*** RECORDS PROVIDED ***

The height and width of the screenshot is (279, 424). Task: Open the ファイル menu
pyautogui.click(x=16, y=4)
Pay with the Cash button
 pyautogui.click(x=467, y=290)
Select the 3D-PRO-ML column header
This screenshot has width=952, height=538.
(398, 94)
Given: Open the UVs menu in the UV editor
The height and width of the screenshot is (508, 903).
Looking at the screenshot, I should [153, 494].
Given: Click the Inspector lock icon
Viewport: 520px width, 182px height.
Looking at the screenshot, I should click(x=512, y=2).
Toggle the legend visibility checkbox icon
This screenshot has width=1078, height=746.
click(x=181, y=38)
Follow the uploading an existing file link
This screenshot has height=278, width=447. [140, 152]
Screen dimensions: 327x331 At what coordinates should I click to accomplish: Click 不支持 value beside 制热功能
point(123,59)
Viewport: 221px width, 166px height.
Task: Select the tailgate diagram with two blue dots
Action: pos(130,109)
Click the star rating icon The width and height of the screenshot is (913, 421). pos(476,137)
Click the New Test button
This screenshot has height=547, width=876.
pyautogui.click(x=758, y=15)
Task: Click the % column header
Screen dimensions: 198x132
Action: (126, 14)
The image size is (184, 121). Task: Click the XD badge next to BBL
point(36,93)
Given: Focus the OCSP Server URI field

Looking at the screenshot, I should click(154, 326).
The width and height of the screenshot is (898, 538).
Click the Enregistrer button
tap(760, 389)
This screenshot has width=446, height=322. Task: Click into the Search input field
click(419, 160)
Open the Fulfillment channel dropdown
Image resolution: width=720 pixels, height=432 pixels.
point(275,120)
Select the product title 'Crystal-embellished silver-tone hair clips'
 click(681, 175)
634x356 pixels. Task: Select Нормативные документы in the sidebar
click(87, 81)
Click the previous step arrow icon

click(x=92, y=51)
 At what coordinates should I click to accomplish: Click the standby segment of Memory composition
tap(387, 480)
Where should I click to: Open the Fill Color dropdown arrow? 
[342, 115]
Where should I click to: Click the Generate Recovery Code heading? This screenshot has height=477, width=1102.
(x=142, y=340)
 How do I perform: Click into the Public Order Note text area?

***

TASK BRIEF: Pull out every line above that holds the word "header".

FINISHED EXERCISE:
Select the 3D-PRO-ML column header
Task: Click the % column header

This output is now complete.